** Opening Data supplied block **

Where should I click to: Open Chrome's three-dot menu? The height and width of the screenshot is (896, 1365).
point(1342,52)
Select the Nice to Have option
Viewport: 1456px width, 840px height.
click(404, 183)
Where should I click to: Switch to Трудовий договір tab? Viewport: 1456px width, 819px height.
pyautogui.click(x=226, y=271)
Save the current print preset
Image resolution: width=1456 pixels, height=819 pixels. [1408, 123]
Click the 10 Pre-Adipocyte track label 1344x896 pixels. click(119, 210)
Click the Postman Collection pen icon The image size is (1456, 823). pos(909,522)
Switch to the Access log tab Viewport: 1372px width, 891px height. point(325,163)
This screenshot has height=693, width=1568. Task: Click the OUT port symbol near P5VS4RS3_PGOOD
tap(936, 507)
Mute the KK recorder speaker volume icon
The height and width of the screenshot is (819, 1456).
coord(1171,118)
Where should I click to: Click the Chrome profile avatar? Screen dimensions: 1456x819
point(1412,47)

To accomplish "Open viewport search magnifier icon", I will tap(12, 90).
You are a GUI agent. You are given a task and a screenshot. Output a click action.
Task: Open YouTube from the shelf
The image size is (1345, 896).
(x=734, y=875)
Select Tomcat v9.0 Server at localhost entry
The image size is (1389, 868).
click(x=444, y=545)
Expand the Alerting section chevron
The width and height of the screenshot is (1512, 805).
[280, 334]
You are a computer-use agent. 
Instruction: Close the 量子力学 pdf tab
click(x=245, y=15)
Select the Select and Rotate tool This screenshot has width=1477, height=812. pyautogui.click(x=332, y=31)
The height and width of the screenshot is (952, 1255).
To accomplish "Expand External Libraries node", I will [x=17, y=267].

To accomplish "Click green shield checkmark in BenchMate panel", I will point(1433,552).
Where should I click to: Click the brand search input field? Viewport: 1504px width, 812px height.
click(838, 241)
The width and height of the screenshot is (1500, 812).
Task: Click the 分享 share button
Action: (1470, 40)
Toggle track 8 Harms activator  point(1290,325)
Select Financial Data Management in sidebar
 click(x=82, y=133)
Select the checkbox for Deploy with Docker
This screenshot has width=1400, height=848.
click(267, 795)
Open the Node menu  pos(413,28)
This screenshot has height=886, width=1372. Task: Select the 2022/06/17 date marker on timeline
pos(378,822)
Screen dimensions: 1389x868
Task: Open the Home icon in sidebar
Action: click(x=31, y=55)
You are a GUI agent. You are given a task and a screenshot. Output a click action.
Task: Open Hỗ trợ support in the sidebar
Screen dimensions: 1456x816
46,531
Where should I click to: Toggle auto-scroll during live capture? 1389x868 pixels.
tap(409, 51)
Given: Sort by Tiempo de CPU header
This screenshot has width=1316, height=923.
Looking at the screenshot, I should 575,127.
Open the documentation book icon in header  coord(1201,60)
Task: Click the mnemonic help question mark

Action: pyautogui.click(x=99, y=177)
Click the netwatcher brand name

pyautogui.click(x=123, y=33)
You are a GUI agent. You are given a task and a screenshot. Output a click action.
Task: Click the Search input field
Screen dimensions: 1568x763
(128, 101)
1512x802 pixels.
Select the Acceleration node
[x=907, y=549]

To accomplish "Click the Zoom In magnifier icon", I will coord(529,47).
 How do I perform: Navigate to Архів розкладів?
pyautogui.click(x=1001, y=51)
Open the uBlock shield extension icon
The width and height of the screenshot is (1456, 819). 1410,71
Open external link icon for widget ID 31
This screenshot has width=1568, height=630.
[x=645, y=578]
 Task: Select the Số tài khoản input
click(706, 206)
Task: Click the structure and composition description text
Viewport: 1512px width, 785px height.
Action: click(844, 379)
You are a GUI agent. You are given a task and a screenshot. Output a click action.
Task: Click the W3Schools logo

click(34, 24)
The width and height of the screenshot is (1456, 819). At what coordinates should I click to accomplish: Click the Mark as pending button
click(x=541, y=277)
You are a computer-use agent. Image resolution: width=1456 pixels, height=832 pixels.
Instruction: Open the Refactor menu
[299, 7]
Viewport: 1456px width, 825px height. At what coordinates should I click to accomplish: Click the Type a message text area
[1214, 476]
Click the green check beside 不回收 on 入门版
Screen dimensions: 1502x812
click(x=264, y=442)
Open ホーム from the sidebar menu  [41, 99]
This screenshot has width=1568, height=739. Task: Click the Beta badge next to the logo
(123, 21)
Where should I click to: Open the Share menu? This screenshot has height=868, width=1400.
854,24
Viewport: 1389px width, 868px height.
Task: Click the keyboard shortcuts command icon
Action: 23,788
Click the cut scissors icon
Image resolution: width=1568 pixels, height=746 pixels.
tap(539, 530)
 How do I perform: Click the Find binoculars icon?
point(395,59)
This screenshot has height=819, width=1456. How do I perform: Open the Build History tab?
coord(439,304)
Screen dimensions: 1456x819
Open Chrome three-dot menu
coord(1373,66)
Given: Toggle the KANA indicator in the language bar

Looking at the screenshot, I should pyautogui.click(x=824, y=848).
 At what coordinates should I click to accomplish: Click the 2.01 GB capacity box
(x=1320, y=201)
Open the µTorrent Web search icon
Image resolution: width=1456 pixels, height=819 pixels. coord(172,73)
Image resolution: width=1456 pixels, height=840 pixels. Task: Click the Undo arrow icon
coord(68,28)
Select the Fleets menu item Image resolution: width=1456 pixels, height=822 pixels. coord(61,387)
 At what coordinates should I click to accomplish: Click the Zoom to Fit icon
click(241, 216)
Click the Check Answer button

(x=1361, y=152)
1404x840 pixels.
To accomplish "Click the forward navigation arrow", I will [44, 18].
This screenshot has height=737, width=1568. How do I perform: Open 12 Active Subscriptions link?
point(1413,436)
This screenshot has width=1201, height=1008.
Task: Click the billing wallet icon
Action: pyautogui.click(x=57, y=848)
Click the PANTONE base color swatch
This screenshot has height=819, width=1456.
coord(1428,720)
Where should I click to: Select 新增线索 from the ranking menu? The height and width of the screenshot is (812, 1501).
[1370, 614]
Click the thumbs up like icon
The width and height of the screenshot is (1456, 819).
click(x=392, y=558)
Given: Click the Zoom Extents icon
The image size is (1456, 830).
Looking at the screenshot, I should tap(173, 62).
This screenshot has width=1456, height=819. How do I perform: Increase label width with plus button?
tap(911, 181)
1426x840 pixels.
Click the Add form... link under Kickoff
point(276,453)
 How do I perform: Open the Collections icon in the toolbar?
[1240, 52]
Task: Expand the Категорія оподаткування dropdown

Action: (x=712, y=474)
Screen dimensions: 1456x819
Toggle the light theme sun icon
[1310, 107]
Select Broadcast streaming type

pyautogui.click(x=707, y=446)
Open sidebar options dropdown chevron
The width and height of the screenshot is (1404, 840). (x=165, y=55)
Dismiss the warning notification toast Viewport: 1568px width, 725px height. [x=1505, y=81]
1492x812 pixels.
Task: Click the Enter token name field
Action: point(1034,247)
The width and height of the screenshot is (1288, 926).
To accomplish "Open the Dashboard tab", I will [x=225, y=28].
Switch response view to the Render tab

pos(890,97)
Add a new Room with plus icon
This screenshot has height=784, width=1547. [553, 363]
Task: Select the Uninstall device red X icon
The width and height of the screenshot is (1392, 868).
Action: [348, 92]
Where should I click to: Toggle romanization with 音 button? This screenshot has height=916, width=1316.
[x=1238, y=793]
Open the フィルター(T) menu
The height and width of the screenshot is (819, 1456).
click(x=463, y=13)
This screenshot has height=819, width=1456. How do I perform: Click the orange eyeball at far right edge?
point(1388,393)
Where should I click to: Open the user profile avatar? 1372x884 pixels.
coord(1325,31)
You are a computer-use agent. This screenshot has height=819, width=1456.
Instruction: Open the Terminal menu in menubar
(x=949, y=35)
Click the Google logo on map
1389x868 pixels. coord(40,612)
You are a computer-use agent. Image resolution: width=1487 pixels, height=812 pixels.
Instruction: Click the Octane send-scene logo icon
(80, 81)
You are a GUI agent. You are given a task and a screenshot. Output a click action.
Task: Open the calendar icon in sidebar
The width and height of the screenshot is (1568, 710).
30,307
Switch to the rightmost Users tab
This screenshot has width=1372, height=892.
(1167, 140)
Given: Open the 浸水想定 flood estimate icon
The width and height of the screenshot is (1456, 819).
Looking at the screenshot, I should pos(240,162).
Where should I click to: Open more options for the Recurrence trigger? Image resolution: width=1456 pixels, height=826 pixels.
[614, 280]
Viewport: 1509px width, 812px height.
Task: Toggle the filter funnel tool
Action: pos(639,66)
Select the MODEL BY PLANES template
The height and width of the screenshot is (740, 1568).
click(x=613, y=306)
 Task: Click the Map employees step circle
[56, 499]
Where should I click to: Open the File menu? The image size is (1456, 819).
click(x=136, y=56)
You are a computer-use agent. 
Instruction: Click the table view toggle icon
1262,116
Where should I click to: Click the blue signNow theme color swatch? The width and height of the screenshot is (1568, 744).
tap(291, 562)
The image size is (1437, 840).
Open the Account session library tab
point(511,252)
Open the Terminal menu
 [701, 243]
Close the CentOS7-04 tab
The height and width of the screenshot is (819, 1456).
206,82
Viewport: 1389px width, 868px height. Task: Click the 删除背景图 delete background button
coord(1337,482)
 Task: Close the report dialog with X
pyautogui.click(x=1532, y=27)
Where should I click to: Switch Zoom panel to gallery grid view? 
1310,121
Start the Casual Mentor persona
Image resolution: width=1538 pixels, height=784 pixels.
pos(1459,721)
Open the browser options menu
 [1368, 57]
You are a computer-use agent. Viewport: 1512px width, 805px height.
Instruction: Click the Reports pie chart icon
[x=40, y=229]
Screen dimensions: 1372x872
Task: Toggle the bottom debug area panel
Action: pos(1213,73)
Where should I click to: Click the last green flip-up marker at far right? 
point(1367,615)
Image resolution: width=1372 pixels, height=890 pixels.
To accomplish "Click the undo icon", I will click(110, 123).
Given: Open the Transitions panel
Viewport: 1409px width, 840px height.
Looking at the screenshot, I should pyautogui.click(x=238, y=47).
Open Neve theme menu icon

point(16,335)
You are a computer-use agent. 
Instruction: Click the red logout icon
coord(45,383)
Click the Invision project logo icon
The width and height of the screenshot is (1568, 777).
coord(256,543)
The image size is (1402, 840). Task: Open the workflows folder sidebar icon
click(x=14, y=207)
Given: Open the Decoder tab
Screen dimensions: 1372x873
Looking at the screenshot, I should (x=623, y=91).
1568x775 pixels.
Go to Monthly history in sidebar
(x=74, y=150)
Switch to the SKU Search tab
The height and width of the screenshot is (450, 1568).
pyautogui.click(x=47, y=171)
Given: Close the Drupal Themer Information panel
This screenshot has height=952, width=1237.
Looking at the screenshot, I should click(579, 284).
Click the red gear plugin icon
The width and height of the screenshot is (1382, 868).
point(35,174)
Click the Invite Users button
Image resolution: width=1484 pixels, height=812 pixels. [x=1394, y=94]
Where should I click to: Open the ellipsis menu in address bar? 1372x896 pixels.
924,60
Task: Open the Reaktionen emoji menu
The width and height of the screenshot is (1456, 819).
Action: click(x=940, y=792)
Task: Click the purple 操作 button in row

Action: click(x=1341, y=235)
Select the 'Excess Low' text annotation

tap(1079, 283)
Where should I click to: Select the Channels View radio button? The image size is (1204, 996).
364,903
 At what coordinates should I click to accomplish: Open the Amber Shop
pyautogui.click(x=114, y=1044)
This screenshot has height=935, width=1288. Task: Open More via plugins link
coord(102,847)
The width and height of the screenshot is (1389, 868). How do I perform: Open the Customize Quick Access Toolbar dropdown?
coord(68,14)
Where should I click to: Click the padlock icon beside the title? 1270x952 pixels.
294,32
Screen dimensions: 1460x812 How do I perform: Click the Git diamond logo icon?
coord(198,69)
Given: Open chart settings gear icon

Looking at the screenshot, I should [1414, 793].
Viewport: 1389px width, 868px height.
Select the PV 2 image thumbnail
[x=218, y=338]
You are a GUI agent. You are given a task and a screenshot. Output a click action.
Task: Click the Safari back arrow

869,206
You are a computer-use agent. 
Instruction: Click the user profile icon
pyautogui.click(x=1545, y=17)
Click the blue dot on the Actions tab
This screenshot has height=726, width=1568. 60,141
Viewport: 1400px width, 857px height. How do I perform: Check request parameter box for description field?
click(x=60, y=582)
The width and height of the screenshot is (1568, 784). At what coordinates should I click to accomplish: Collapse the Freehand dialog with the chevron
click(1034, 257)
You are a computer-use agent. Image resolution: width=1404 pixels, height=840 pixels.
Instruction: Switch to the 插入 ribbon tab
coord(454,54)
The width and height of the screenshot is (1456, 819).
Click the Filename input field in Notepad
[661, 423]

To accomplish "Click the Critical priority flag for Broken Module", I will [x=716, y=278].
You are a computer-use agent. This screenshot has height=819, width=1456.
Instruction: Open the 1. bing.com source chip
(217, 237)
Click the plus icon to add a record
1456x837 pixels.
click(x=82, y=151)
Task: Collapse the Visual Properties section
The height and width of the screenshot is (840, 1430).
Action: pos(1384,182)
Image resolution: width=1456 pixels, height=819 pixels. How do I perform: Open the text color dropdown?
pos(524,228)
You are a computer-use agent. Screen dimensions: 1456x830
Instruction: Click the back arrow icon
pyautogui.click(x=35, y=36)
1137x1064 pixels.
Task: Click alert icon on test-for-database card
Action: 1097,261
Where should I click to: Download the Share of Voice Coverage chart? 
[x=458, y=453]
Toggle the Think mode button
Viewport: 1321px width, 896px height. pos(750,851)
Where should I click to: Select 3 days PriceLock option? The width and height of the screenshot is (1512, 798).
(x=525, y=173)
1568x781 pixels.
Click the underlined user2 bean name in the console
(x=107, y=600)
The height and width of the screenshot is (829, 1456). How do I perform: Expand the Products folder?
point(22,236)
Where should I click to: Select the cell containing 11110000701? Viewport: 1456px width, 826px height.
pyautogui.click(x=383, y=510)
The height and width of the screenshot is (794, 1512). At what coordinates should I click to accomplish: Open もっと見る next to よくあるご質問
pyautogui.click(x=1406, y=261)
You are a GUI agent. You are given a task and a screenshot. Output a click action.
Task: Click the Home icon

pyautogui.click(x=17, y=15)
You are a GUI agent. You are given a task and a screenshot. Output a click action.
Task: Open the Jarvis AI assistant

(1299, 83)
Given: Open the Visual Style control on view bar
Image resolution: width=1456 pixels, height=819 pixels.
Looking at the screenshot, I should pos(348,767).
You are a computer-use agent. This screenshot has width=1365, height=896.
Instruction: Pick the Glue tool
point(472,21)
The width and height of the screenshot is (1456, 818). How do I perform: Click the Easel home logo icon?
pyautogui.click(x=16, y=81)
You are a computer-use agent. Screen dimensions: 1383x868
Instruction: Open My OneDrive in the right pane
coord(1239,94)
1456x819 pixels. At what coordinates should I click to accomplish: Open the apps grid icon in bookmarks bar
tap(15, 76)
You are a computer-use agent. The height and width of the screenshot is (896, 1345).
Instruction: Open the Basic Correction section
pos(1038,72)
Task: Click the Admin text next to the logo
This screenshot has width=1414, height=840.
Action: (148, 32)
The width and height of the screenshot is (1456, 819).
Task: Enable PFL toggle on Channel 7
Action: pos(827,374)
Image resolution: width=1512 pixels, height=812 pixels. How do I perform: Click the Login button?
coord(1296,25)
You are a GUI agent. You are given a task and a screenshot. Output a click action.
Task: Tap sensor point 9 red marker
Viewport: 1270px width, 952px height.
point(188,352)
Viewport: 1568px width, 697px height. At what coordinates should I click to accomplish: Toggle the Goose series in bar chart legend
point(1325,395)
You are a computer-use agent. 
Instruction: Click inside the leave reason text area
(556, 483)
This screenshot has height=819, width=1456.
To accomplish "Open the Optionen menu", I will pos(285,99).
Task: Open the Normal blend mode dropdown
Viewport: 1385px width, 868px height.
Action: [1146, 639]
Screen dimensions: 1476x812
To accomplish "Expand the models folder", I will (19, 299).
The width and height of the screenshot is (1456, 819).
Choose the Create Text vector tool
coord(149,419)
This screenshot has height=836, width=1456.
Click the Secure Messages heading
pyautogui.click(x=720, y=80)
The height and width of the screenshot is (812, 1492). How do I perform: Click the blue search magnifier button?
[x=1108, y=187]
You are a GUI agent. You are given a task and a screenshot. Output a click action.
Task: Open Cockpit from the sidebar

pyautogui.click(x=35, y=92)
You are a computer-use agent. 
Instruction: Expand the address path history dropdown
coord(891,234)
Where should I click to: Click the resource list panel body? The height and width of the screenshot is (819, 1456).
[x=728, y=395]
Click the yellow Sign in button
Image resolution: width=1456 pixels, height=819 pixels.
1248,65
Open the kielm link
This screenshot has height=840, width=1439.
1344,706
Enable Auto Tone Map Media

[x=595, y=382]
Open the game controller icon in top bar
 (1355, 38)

** Closing Data supplied block **

▶ [Instructions for the task]:
Output exactly the leading lines of the data, up to and including the line marked by "Toggle track 8".

▶ [Written solution]:
Where should I click to: Open Chrome's three-dot menu? The height and width of the screenshot is (896, 1365).
point(1342,52)
Select the Nice to Have option
Viewport: 1456px width, 840px height.
click(404, 183)
Where should I click to: Switch to Трудовий договір tab? Viewport: 1456px width, 819px height.
pyautogui.click(x=226, y=271)
Save the current print preset
Image resolution: width=1456 pixels, height=819 pixels. [1408, 123]
Click the 10 Pre-Adipocyte track label 1344x896 pixels. click(119, 210)
Click the Postman Collection pen icon The image size is (1456, 823). pos(909,522)
Switch to the Access log tab Viewport: 1372px width, 891px height. point(325,163)
This screenshot has height=693, width=1568. Task: Click the OUT port symbol near P5VS4RS3_PGOOD
tap(936, 507)
Mute the KK recorder speaker volume icon
The height and width of the screenshot is (819, 1456).
coord(1171,118)
Where should I click to: Click the Chrome profile avatar? Screen dimensions: 1456x819
point(1412,47)

To accomplish "Open viewport search magnifier icon", I will tap(12, 90).
You are a GUI agent. You are given a task and a screenshot. Output a click action.
Task: Open YouTube from the shelf
The image size is (1345, 896).
(x=734, y=875)
Select Tomcat v9.0 Server at localhost entry
The image size is (1389, 868).
click(x=444, y=545)
Expand the Alerting section chevron
The width and height of the screenshot is (1512, 805).
[280, 334]
You are a computer-use agent. 
Instruction: Close the 量子力学 pdf tab
click(x=245, y=15)
Select the Select and Rotate tool This screenshot has width=1477, height=812. pyautogui.click(x=332, y=31)
The height and width of the screenshot is (952, 1255).
To accomplish "Expand External Libraries node", I will [x=17, y=267].

To accomplish "Click green shield checkmark in BenchMate panel", I will point(1433,552).
Where should I click to: Click the brand search input field? Viewport: 1504px width, 812px height.
click(838, 241)
The width and height of the screenshot is (1500, 812).
Task: Click the 分享 share button
Action: (1470, 40)
Toggle track 8 Harms activator  point(1290,325)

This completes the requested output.